Tale norma, a sua volta, affidava la loro determinazione al responsabile per i sistemi informativi automatizzati del Ministero della giustizia, sentito DigitPA. E, nel terzo comma, prevedeva che fino all’emanazione delle specifiche tecniche di cui al comma 1, continuano ad applicarsi, in quanto compatibili, le disposizioni anteriormente vigenti.

Ora, le specifiche tecniche vennero effettivamente emanate con un provvedimento di analoga fonte rispetto a quello del 2014, cioè emesso dal mentovato responsabile per i sistemi informativi automatizzati della direzione generale per i sistemi informativi automatizzati e tale provvedimento venne pubblicato sulla G.U. del 29 luglio 2011, ma in esso, a proposito delle notificazioni in via telematica da farsi dagli avvocati ai sensi del D.M. n. 44 del 2011, art. 18, nulla si previde.

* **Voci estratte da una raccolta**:
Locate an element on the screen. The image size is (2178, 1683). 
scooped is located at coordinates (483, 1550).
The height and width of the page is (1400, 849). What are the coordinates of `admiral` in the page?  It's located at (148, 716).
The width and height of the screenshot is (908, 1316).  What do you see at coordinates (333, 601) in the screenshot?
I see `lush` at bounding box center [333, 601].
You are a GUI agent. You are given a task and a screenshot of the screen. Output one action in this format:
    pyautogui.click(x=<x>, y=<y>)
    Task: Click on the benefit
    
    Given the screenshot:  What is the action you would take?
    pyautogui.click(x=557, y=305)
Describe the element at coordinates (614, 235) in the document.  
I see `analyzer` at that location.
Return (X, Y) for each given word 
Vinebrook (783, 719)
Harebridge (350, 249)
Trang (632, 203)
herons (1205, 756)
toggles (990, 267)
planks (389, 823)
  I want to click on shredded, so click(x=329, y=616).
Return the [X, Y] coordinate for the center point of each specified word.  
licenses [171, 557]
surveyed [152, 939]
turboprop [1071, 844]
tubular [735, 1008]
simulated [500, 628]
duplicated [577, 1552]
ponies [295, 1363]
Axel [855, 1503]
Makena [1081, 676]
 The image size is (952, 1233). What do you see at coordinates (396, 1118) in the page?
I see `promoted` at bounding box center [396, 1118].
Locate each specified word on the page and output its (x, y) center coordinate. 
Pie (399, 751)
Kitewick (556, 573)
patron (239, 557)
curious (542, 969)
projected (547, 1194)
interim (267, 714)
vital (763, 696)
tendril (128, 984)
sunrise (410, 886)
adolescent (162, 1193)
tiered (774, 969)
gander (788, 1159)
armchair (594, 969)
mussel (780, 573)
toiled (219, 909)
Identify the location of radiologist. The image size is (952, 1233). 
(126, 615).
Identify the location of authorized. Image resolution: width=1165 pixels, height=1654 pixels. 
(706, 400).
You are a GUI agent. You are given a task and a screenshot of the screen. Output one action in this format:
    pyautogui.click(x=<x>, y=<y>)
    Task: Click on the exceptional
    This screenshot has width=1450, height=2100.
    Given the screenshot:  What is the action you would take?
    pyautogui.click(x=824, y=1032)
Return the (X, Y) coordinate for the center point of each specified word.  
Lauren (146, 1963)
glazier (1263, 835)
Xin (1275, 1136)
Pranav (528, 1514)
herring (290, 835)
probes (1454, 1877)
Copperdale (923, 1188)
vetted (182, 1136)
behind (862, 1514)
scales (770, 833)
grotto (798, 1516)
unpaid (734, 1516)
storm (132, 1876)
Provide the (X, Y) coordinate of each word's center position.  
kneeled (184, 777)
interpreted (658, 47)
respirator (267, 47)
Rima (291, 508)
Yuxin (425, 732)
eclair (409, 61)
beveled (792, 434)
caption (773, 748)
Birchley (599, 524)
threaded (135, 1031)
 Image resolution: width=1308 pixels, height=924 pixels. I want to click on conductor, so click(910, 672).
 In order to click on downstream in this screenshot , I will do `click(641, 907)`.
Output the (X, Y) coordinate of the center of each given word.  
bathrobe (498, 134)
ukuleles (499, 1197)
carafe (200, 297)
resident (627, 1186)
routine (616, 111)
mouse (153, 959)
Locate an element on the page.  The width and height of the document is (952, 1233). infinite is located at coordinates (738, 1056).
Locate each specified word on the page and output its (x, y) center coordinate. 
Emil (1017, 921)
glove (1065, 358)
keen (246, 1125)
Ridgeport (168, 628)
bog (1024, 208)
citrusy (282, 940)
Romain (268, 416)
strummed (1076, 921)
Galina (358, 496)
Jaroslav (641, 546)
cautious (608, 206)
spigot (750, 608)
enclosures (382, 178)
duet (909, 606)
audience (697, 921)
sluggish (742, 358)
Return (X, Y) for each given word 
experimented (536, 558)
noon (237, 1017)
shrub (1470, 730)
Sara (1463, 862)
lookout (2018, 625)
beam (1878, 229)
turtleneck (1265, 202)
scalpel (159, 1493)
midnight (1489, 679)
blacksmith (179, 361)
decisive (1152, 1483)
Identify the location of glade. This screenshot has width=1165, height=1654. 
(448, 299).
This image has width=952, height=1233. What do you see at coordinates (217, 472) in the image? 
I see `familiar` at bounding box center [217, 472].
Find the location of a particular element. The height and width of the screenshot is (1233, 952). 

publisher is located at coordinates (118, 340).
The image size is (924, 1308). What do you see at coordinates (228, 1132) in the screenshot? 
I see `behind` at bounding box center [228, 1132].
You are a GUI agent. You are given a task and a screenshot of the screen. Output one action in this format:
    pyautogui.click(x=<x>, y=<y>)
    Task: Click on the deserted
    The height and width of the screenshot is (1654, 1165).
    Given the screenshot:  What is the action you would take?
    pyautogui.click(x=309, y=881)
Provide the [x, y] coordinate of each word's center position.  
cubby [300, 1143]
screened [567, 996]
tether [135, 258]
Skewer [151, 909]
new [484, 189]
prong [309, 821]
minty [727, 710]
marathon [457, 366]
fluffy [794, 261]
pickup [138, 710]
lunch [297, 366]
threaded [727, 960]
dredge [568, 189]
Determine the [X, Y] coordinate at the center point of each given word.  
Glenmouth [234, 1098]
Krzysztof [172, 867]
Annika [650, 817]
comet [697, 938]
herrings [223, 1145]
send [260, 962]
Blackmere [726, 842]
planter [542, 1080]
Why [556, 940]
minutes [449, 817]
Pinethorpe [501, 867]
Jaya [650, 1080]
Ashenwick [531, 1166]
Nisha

* **COMPITI ASSEGNATI**:
- 1) Per favore, riscrivi la parte dell'estratto che comincia con "Ora, le specifiche" e termina con "nulla si previde.", sostituendo "provvedimento" con "decreto".
- 2) Indica se ciascuna affermazione concorda con l'estratto, rispondendo sì o no e citando le parole decisive.
(a) Il provvedimento con le specifiche tecniche fu pubblicato sulla G.U. del 29 luglio 2011.
(b) Quel provvedimento regolava le notificazioni in via telematica da farsi dagli avvocati.
(c) La determinazione delle specifiche tecniche era affidata al Ministero dell'economia.
Le voci non hanno alcun ruolo in questo lavoro.

* **SOLUZIONI PROPOSTE**:
- 1)
Ora, le specifiche tecniche vennero effettivamente emanate con un decreto di analoga fonte rispetto a quello del 2014, cioè emesso dal mentovato responsabile per i sistemi informativi automatizzati della direzione generale per i sistemi informativi automatizzati e tale decreto venne pubblicato sulla G.U. del 29 luglio 2011, ma in esso, a proposito delle notificazioni in via telematica da farsi dagli avvocati ai sensi del D.M. n. 44 del 2011, art. 18, nulla si previde.

- 2)
(a) Sì: "tale provvedimento venne pubblicato sulla G.U. del 29 luglio 2011".
(b) No: "a proposito delle notificazioni in via telematica da farsi dagli avvocati ai sensi del D.M. n. 44 del 2011, art. 18, nulla si previde".
(c) No: "affidava la loro determinazione al responsabile per i sistemi informativi automatizzati del Ministero della giustizia".